Conducting genomic research on the virus in the context of the ongoing pandemic is an important tool for serving public health needs [4]. Mass sequencing permits the analysis of: viral spread and variability; the emergence of new, potentially dangerous variants [5]; the ability to evade vaccines and acquire immune escape [6]; new ways to treat and prevent disease [7]; nucleotide changes in the genome that can affect virus detection using clinical diagnostic tools, such as real-time PCR; and specific antiviral strategies or designs [8], including vaccine candidates [9,10]. The World Health Organization also highlights the importance of whole genome sequencing for public health needs, including monitoring for changes in SARS-CoV-2 genetic structure along with associated metadata, such as viral spread and activity, and the analysis of circulating strain diversity, with the tracking of SARS-CoV-2 geographic distribution over time [11].
With over three years of intensive research, a significant amount of data on SARS-CoV-2 genomic structure and features have been accumulated. An unprecedented number of viral sequences have been available in the GISAID database. These include over 14.5 mln complete, or nearly-complete, SARS-CoV-2 genome sequences (https://gisaid.org/ accessed on 24 January 2023). Phylogenetic analysis makes it possible to effectively assess ongoing processes, observe changes in the virus, respond to them in a timely manner, and make objective forecasts regarding the development of the epidemiological process [12]. Thus, SARS-CoV-2 genomic sequence data are an integral part of the effort to counter the COVID-19 pandemic, and such data are of great importance for solving problems in practical healthcare.
As SARS-CoV-2 research continues to grow, biotechnology companies offer variety of solutions for whole genome sequencing.

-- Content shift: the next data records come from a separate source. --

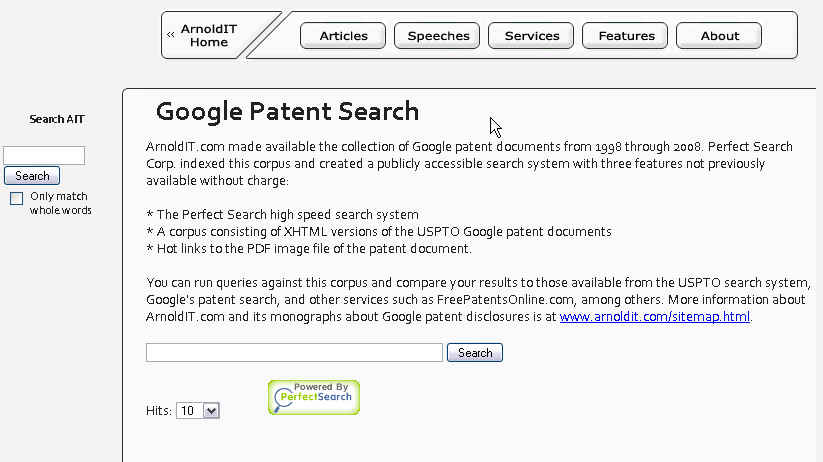Select the Services nav button
This screenshot has width=823, height=462.
coord(531,36)
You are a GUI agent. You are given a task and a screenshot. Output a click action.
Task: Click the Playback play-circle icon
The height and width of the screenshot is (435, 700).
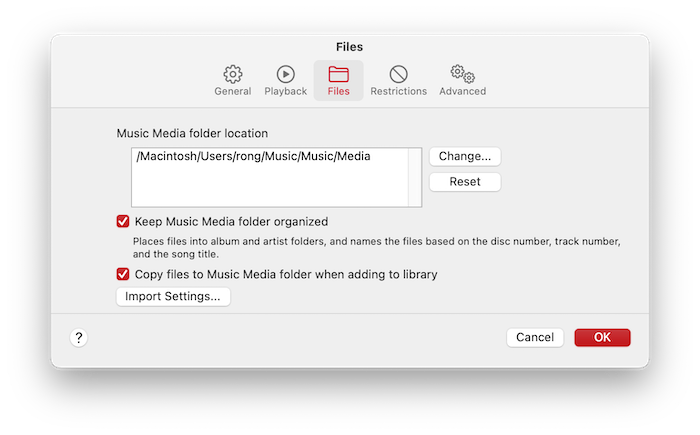click(285, 74)
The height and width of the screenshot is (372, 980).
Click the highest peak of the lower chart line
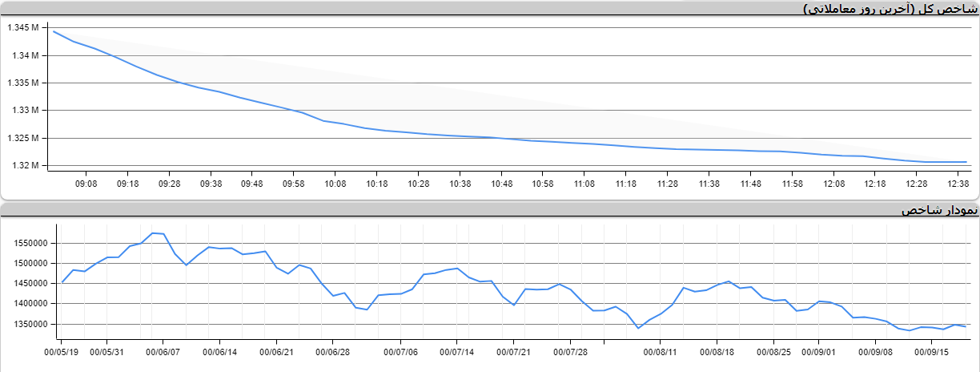coord(153,233)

Multiple high-throughput sequencing technologies have been used for SARS-CoV-2 sequencing, including Illumina, Ion Torrent, Oxford Nanopore Technology, and DNBSeq. Despite this variety, Illumina remains the most commonly used technology for WGS [13]. Since the development of the pandemic, several protocols have been implemented, providing complete, or near-complete, SARS-CoV-2 sequence coverage. These include shotgun metagenomic approaches, target enrichment, and target whole-genome amplification by multiplex primer sets. However, large variations in performance, e.g., genomic coverage and single-nucleotide variant (SNV) detection, occur across different protocols [14]. One widely used approach for SARS-CoV-2 sequencing is the amplicon-based ARTIC protocol (https://artic.network/ncov-2019/ accessed on 15 August 2022). Due to the significant evolution of the SARS-CoV-2 genome, this protocol has undergone several updates to improve its performance.

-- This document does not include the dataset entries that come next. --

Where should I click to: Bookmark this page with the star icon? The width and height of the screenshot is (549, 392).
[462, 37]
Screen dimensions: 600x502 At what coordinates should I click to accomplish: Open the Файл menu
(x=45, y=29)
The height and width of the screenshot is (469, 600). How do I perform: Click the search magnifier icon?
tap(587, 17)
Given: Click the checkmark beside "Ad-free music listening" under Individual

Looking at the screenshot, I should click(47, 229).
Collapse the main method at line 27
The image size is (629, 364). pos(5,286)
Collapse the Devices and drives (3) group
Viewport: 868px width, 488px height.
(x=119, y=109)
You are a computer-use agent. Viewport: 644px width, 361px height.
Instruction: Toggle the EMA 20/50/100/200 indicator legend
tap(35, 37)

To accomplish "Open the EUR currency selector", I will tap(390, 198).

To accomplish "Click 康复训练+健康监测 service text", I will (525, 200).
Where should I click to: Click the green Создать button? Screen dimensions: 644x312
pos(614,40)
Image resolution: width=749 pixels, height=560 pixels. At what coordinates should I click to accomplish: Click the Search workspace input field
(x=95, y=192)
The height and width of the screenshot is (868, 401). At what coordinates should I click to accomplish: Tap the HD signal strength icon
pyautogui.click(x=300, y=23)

In this study, we evaluate several approaches for library preparation for SARS-CoV-2 whole genome sequencing using the Illumina MiSeq platform. We compared commercial kits from different manufacturers in terms of data quality, genomic coverage, SNP determination, number of reads, and sequencing depth. These were: the amplicon-based QIAseq DIRECT SARS-CoV-2 Kit (Qiagen, Hilden, Germany), the target capture-based KAPA HyperCap SARS-CoV-2 Kit (Roche, Mannheim, Germany), and a whole genome sequencing custom primer panel (developed by the authors) adapted to the TruSeq Nano DNA Library Preparation Kit (Illumina, San Diego, CA, USA). The study’s general design and workflow are shown in Figure 1.

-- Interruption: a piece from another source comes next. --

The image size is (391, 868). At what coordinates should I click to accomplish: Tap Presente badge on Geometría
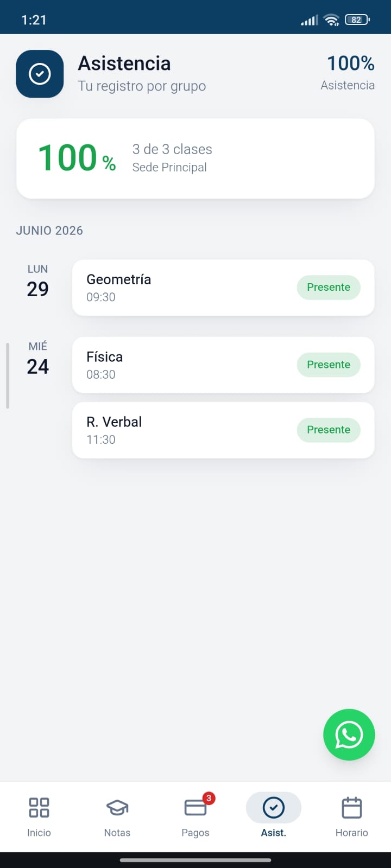click(329, 287)
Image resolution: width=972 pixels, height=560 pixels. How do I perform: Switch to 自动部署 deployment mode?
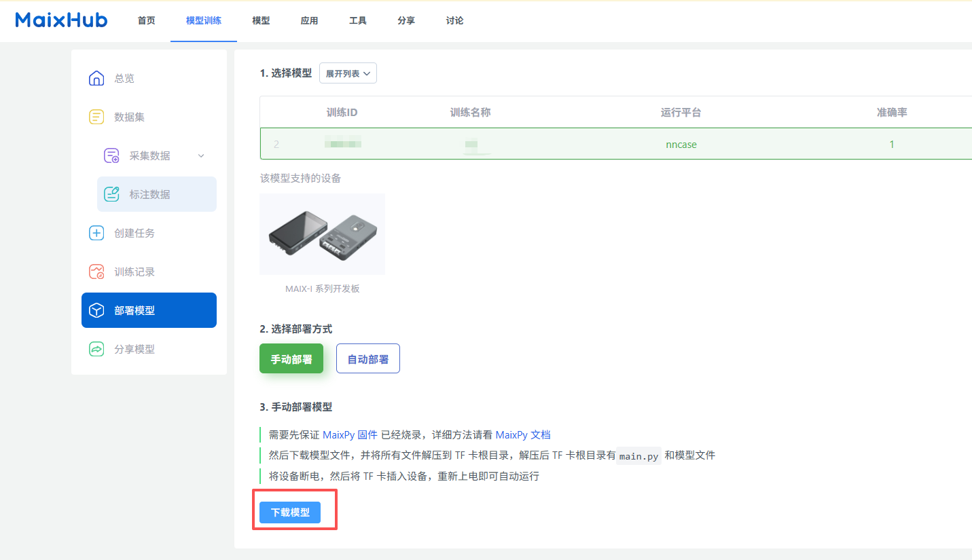pyautogui.click(x=368, y=359)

In our study, both custom and capture-based methods provided efficiently enriched SARS-CoV-2 content from clinical samples. Along with commercial kits, the custom primer panel is being successfully used for the molecular genetic monitoring of strains circulating in Russia’s Northwestern Federal District [15]. All three library preparation methods permitted the recovery of near-complete SARS-CoV-2 genomes from suitable patient samples (viral RNA load up to 23 cycles), but the sequence depth and number of raw reads varied.

2. Results

2.1. Sequencing

After the exclusion of samples with fewer than 10,000 reads in at least one method (one TruSeq, one QIAseq, and four KAPA), forty samples were taken for analysis. The number of obtained reads varied with the KAPA and QIAseq methods; it was quite uniform with TruSeq (Figure 2A, Supplementary S2 Table S4). The parameter ‘percent reads remaining after trimming’ is presented in Supplementary S2 Table S5 and Figure 2B. The quality of data obtained with ‘custom primer panel + TruSeq DNA Nano Library Kit’ is high, whereas libraries prepared with QIAseq DIRECT SARS-CoV-2 or KAPA HyperCap SARS-CoV-2 kits yield numerous short reads.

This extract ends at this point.